As IBAT members prepare to take the community banking message to the halls of Congress during next week’s 23rd Annual Congressional Visit, a number of pressing regulatory relief issues are making progress. In last week’s edition of the Bottom Line newsletter, we reported on the passage of two measures passed by the full House. These two bills were part of a package of eleven bills reported out of House Financial Services Committee.
Further action on the other nine bills up for consideration in the House is not anticipated until the Senate begins the heavy lifting on its own regulatory relief bill. Last week, Senate Banking Committee Chair Richard Shelby announced plans to mark up yet-unseen legislation on May 14. The markup comes a month later than initially planned, as Shelby has been working with committee democrats to find common ground for community bank relief.

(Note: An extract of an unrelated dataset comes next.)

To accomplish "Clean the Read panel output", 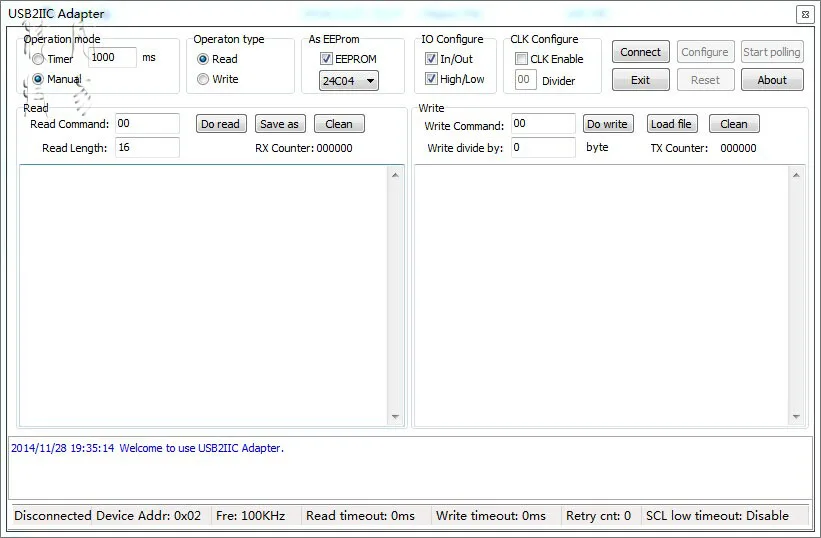I will pyautogui.click(x=339, y=124).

“IBAT has worked directly with Senate Banking Committee staff to prioritize meaningful regulatory relief measures in the Senate bill,” said IBAT President and CEO Chris Williston. “We are confident that the committee will bring forward a bill that will loosen up some of the restrictions that current rules have placed on community banks’ ability to meet the needs of their customers.”
Regulatory relief, particularly in the mortgage arena, is at the top of IBAT’s agenda in the short term. However, IBAT supports the sentiment of FDIC Vice Chairman Thomas Hoenig, who advocated for a shift from asset-based thresholds in the applicability of statutes in favor of a model based upon the business activities of a financial institution.